Let’s find out all about this intelligent and loyal crossbreed, including his origin, temperament, and what to expect when dealing with a “designer dog.”

But first, what is crossbreeding, and why is there so much controversy associated with the practice?

Let’s find out!

Crossbreed – The Controversy

Crossbreeding is a relatively new practice and there is some debate regarding the matter.

For example, many people don’t consider crossbreeds to be breeds in their own right.

However, most supporters of crossbreeding insist that while mutts have a lineage that links them to no particular breed, crossbreed dogs have only two purebred parents.

There are also those who regard crossbreeding as a solution to generational health issues that have plagued purebred dogs as a result of over-breeding.

You can learn more about some common objections to crossbreeding by visiting here.

Let’s Meet The Pyrador!

Great Pyrenees Labrador mix

The Pyrador dog is the offspring of the Labrador and the Great Pyrenees, or in other words, half Lab, half Great Pyrenees. He is a newer crossbreed, so there is still very little known about his origin.

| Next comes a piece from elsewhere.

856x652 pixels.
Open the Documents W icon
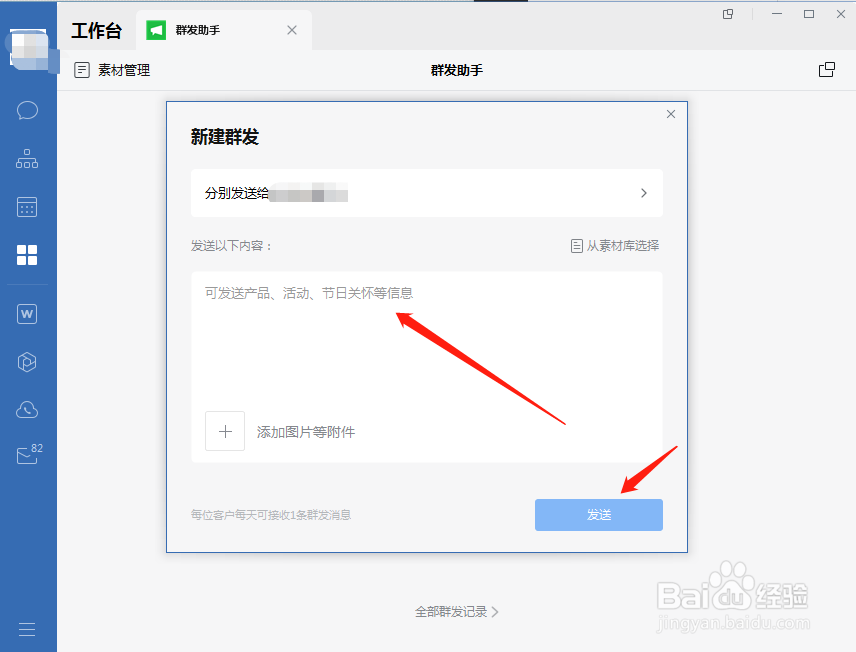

However, diving into the histories of both breeds can give us some fascinating insight into this regal, intelligent mix.

Let’s begin with the Lab!

Labrador History

The Labrador was first registered in the United States in 1917, and his popularity skyrocketed from there.

Today, the Lab sits at number one on the AKC’s registry as America’s most popular dog breed!

His popularity is likely thanks to his gentle nature, his cleverness, and, most notably, his family-friendly reputation.

Hailing from northwest Newfoundland, Canada, the highly intelligent Labrador was once known as a “St. John’s Dog,” and he was a sporting breed.

Now in modern times, the Lab is mainly bred to be a devoted family pet.

But they are also known to be excellent service animals. Their intelligence and loyalty make them excellent support animals to their human counterparts.

So, what about the Great Pyrenees?

Great Pyrenees History

The Great Pyrenees is believed to have originated from the Pyrenees Mountains of southern France and Northern Spain.

This is an extremely old breed, used for centuries by shepherds to guard livestock, where their bravery in going up against predators such as wolves and bears became legendary!

As time passed, the Great Pyrenees gained popularity throughout Europe. He was renowned not only for his magnificent beauty but also for his mild-mannered disposition.

Eventually, the Great Pyrenees made his way to America in 1824, but he wasn’t officially recognized by the AKC until 1933.

The Pyrador Temperament

As with any first-generation crossbreed, the outcome in regard to things like temperament can be unpredictable. Crossbreed dogs can inherit behavioral traits from either purebred parent.

However, taking a closer look at the parents of your potential Pyrador puppy can help to give us some insight on the behavioral traits the Pyrador cross could inherit.

Let’s start by taking a look the Labrador.

Lab Temperament

As previously mentioned, Labs are famous for their intelligence and cooperative natures.

They absolutely love being in the center of fun family activities!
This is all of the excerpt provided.